I am thinking an old trailer or cart. I can see the inside of the ring has been worn flat, like it was attached to a hitch but not a ball hitch.
ROBBYBOBBY64.


----------



## Csa (Dec 31, 2020)

Looks like it might be Part of a yoke for a horse or ox team. Was it the site of an old farm?


----------



## ROBBYBOBBY64 (Dec 31, 2020)

Csa said:


> Looks like it might be Part of a yoke for a horse or ox team. Was it the site of an old farm?
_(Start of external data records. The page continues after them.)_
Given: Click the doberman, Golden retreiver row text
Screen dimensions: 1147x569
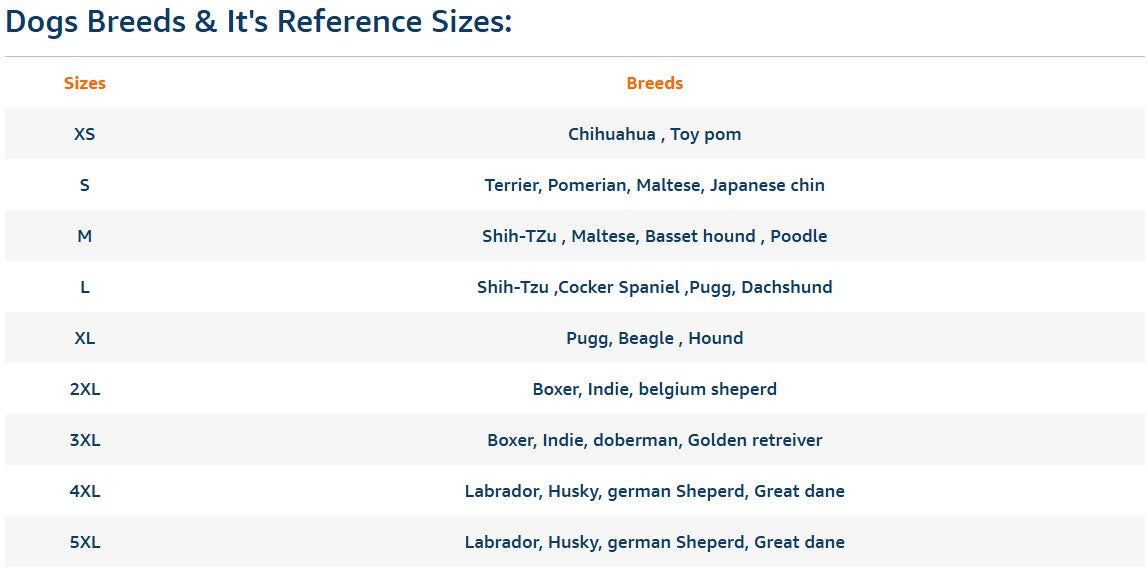Looking at the screenshot, I should [655, 440].
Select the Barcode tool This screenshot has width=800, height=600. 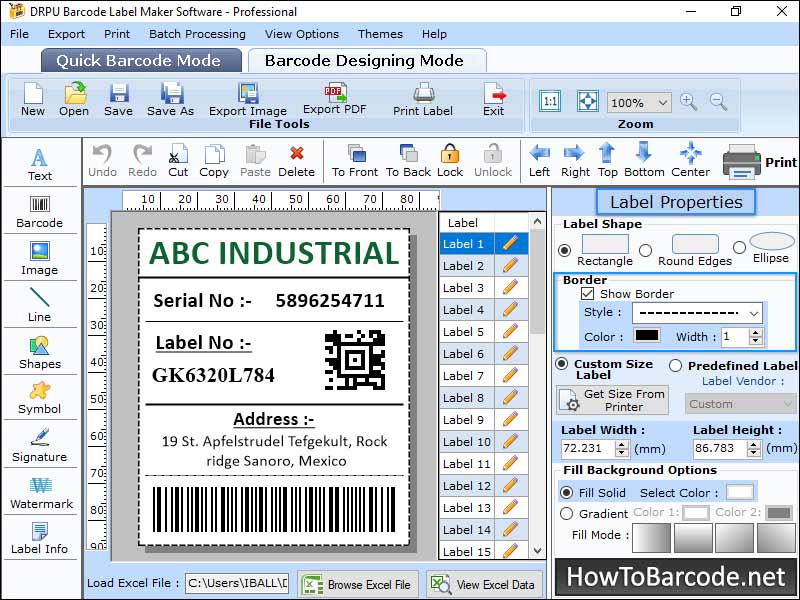tap(40, 211)
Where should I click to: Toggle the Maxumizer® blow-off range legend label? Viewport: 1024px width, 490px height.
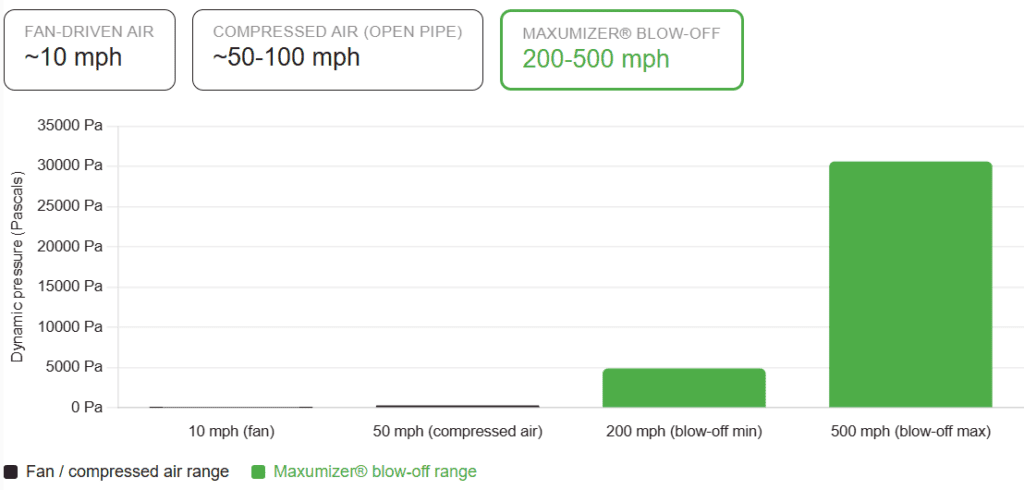point(375,472)
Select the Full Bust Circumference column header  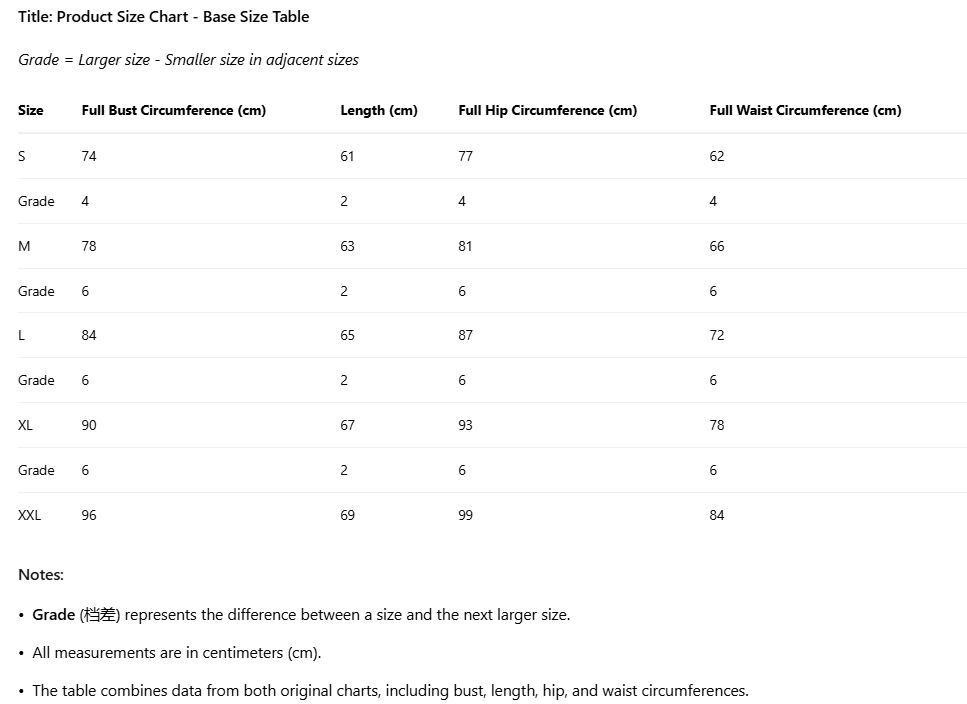tap(173, 111)
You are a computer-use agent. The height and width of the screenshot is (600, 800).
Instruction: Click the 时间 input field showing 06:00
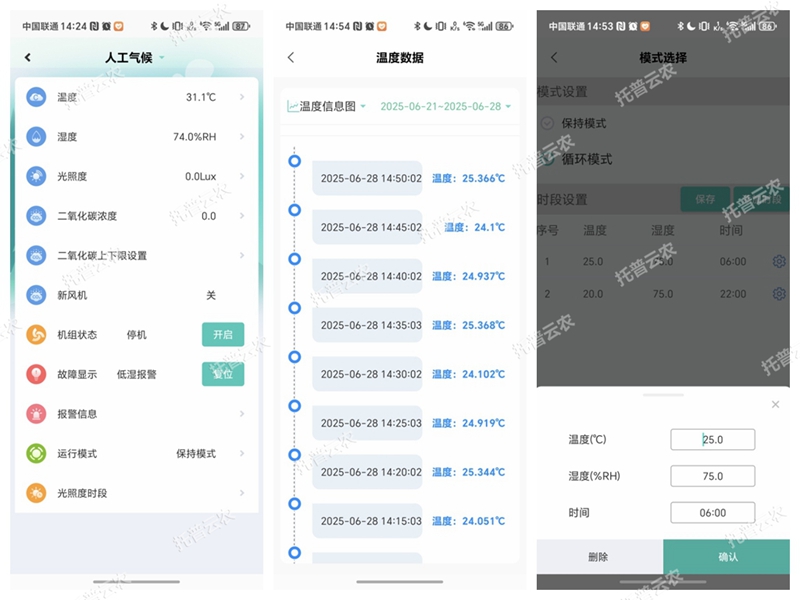point(712,512)
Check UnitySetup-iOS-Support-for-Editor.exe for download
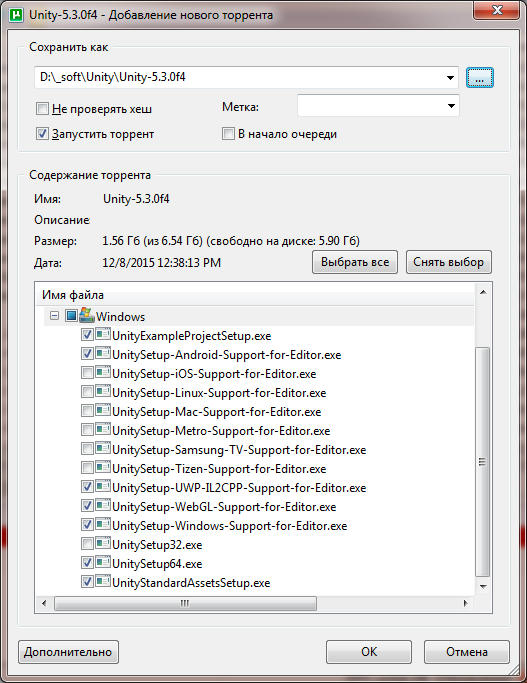 coord(88,373)
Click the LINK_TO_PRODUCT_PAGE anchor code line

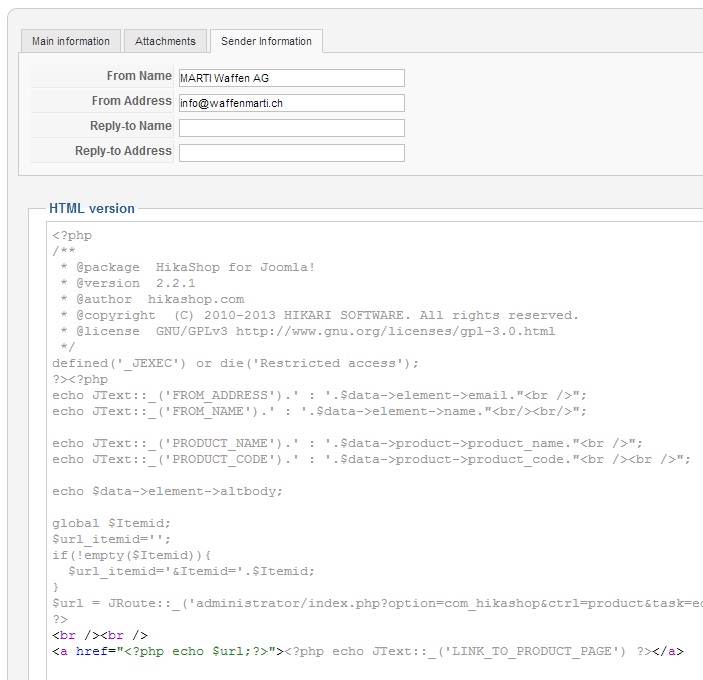coord(368,651)
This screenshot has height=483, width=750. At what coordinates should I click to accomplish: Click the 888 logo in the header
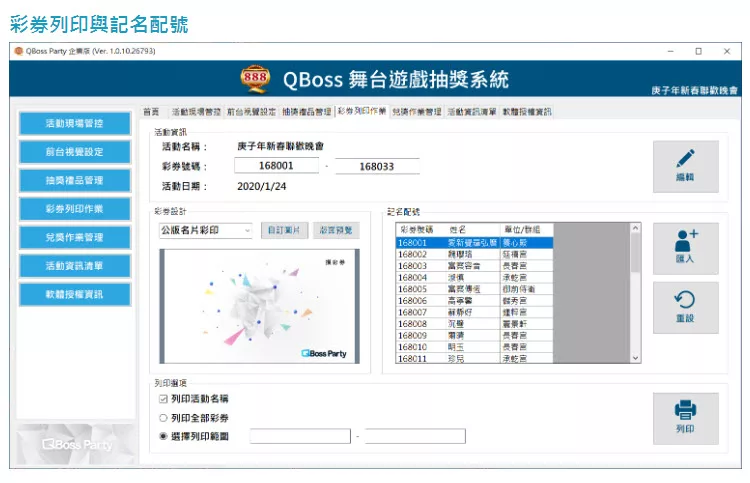coord(256,79)
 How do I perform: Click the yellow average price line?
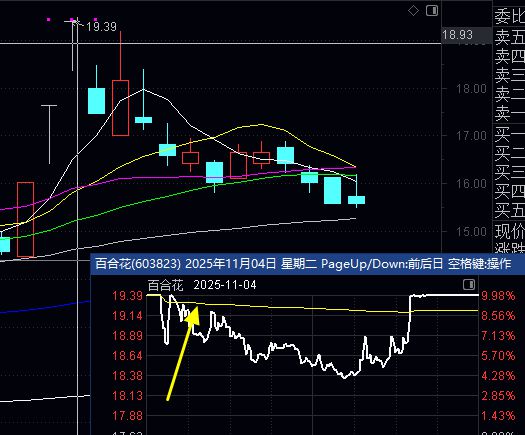click(x=301, y=308)
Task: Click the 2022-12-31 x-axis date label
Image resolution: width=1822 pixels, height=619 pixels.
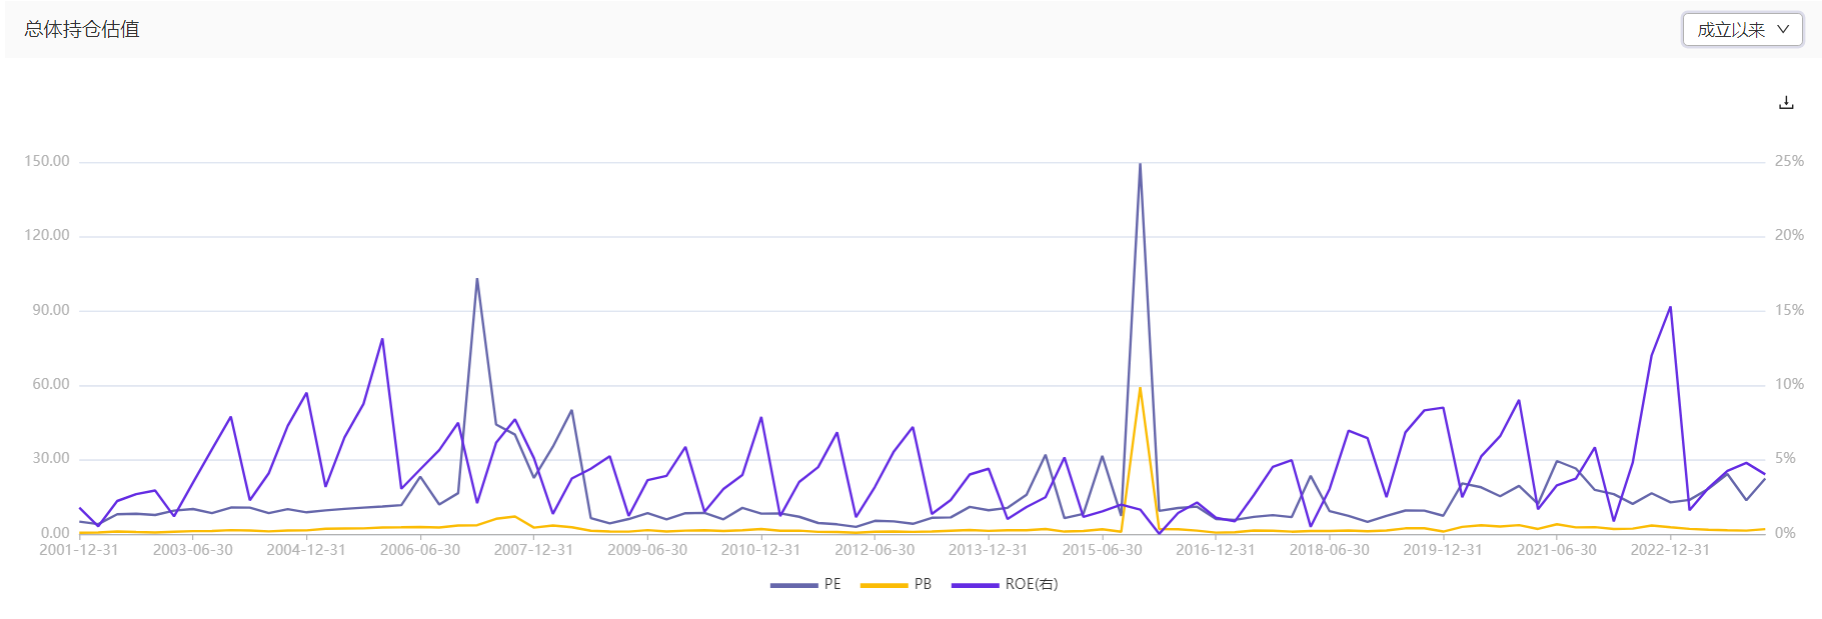Action: point(1669,550)
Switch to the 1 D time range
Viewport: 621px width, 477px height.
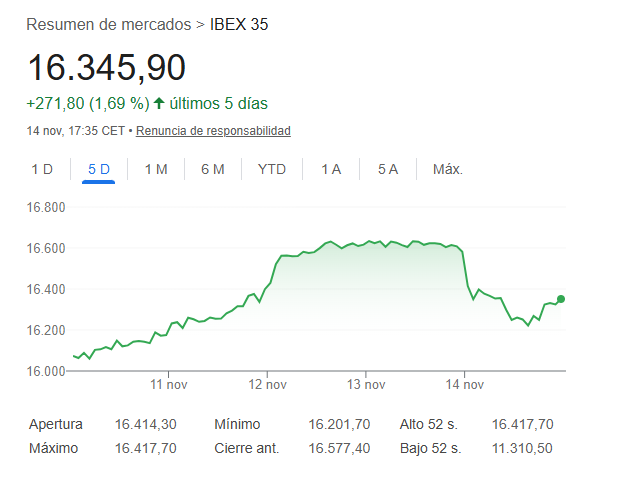pos(42,169)
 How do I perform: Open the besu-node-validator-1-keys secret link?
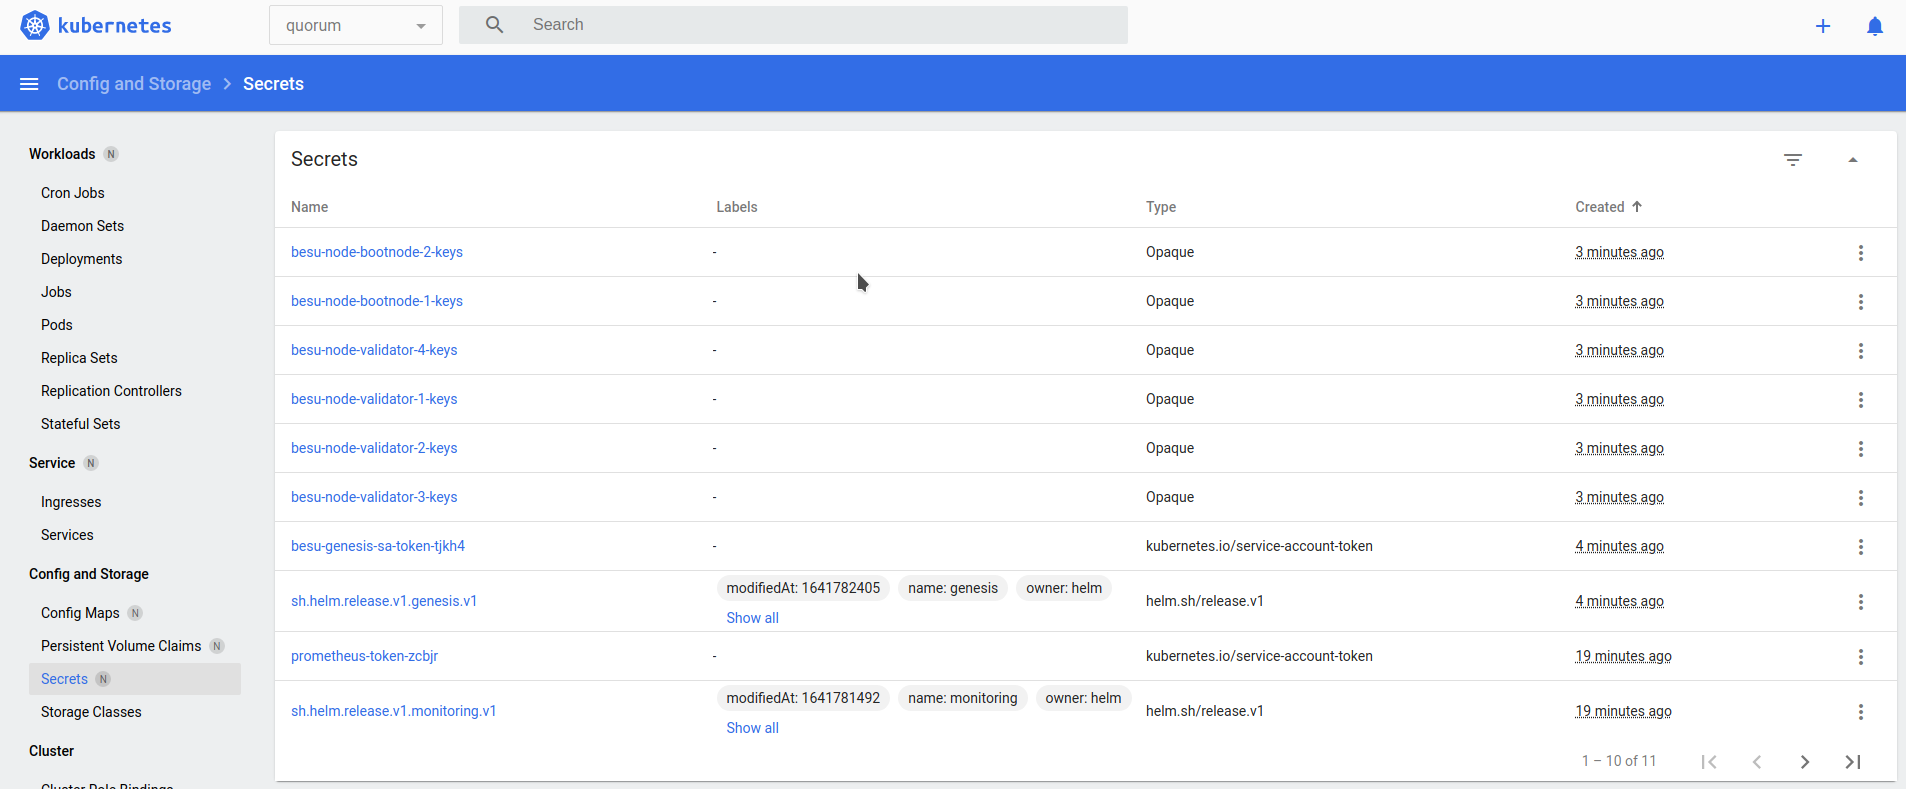[374, 399]
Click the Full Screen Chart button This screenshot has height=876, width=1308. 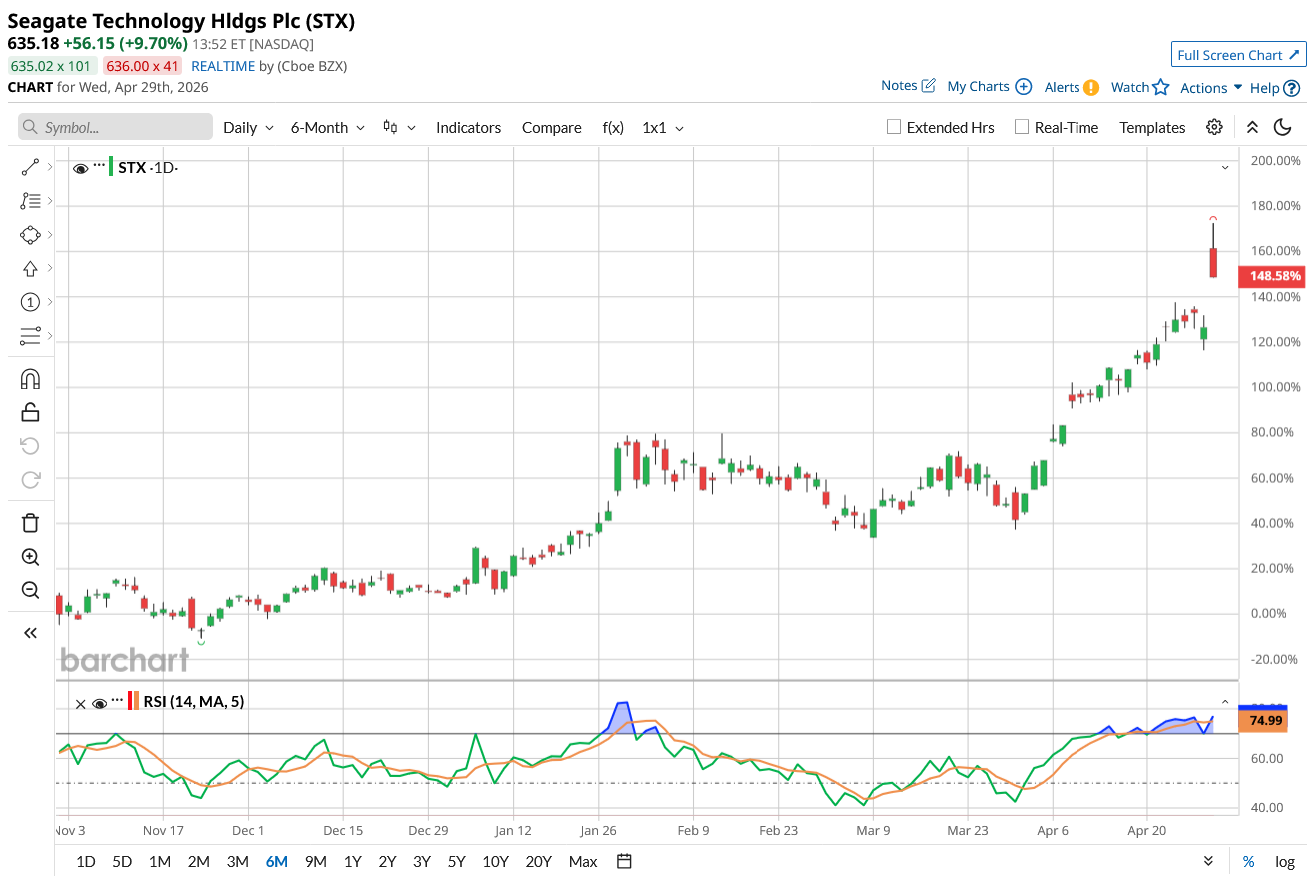tap(1237, 55)
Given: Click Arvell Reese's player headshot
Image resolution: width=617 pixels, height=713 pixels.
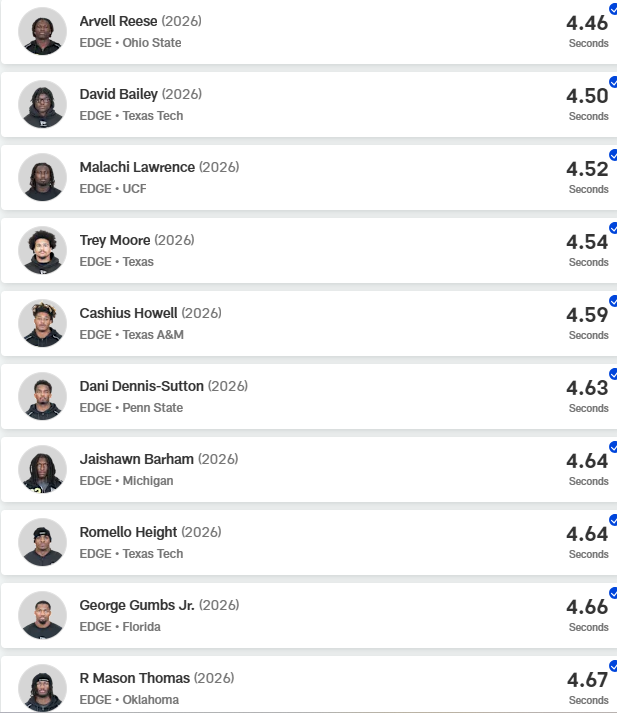Looking at the screenshot, I should (x=42, y=31).
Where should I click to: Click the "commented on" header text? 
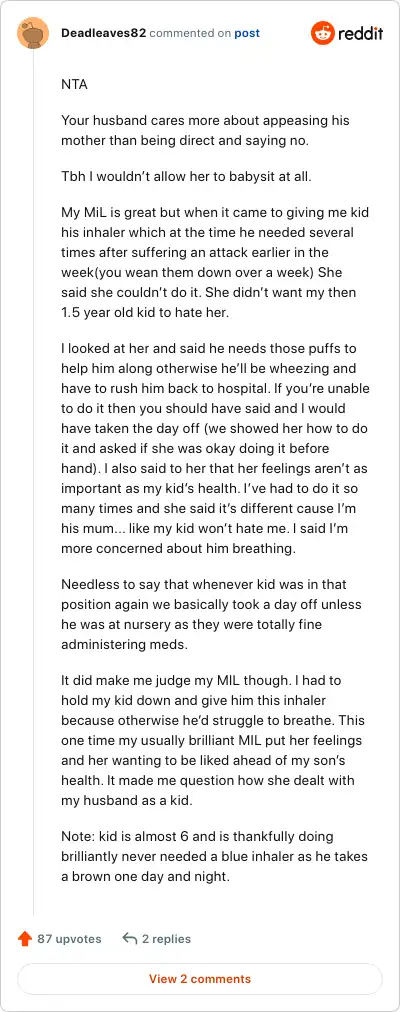click(x=190, y=33)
No doubt. I have pulled out a number of ax heads, half heavy hoe half sledge hammer looking heads, I even pulled a old rotten wooden and metal hame. Still had some leather straps or what was left on it. That's part of a harness for a horse. Lots of barbed wire insulators too.
ROBBYBOBBY64.


----------



## planeguy2 (Dec 31, 2020)

Might have been used in a barn for a pulley system or something like that, farmers would use anything they could get their hands on.


----------



## ROBBYBOBBY64 (Dec 31, 2020)

Very ingenious people. They most likely made items for use. This looks made to me.
ROBBYBOBBY64.


----------



## ROBBYBOBBY64 (Jan 20, 2021)

I was wrong about the ring being welded. I was informed by my welder friend that it was all forged together.  Here is the forged connection. It is on a strong angle so more surface area to fuse. I love this stupid ring.
ROBBYBOBBY64.


----------



## bottle-bud (Jan 21, 2021)

well if you love it, its not stupid, its coooool!


----------



## ROBBYBOBBY64 (Jan 21, 2021)

bottle-bud said:


> well if you love it, its not stupid, its coooool!


Thanks for sticking up for me buddy! It is cool!
ROBBYBOBBY64.


----------